- Location of Patmos in Hempstead County, Arkansas.
- Coordinates: 33°30′41″N 93°34′01″W﻿ / ﻿33.51139°N 93.56694°W
- Country: United States
- State: Arkansas
- County: Hempstead

Area
- • Total: 0.11 sq mi (0.29 km^{2})
- • Land: 0.11 sq mi (0.29 km^{2})
- • Water: 0 sq mi (0.00 km^{2})
- Elevation: 318 ft (97 m)

Population (2020)
- • Total: 57
- • Estimate (2025): 57
- • Density: 512.6/sq mi (197.92/km^{2})
- Time zone: UTC-6 (Central (CST))
- • Summer (DST): UTC-5 (CDT)
- FIPS code: 05-53900
- GNIS feature ID: 2407079

= Patmos, Arkansas =

Patmos is a town in Hempstead County, Arkansas, United States. As of the 2020 census, Patmos had a population of 57. It bears the same name as the Greek island of Patmos.

Patmos is part of the Hope Micropolitan Statistical Area.

==Geography==
Patmos is located in southern Hempstead County.
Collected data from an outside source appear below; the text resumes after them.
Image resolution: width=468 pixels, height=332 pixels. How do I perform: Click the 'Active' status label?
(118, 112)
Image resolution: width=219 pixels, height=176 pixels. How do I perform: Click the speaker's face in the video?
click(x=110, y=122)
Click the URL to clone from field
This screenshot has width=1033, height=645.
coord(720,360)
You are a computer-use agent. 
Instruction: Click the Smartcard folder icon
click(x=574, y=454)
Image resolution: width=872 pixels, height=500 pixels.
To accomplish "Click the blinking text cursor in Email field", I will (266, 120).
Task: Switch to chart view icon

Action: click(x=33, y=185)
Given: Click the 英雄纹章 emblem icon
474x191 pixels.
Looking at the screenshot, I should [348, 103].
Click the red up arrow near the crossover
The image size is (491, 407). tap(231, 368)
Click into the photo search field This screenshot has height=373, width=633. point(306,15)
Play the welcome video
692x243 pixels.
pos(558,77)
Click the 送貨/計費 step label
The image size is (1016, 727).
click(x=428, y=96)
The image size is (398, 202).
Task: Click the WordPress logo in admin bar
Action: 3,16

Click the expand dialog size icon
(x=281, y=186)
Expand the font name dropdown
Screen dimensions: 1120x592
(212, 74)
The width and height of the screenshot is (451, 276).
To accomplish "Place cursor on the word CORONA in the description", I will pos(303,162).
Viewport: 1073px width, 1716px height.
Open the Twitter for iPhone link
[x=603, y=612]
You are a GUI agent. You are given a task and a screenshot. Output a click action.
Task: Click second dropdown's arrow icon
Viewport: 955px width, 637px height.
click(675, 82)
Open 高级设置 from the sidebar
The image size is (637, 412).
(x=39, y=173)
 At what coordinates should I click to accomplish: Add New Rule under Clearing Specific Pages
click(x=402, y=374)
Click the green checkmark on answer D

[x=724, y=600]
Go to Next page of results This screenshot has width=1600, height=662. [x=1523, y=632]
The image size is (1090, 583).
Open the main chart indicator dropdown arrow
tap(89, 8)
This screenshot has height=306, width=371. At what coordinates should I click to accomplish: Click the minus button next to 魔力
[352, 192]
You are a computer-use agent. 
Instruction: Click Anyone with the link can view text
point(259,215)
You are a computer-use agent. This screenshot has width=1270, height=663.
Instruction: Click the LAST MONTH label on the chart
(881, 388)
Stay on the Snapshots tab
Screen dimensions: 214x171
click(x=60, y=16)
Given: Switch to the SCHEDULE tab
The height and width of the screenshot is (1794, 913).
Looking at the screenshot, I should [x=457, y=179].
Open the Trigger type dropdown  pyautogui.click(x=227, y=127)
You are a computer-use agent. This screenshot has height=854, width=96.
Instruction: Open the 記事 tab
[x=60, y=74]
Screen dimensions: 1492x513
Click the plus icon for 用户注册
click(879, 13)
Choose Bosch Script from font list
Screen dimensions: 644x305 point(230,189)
Arkansas Highway 355 passes through the town, leading southeast 26 mi to Waldo and west then north 10 mi to Spring Hill. Hope, the Hempstead County seat, is 12 mi north of Patmos via Patmos Road.

According to the United States Census Bureau, the town has a total area of 0.3 sqkm, all land.

==Demographics==

As of the census of 2000, there were 61 people, 21 households, and 17 families residing in the town. The population density was 196.3/km^{2} (506.0/mi^{2}). There were 26 housing units at an average density of 83.7/km^{2} (215.7/mi^{2}). The racial makeup of the town was 93.44% White, 1.64% from other races, and 4.92% from two or more races. 1.64% of the population were Hispanic or Latino of any race.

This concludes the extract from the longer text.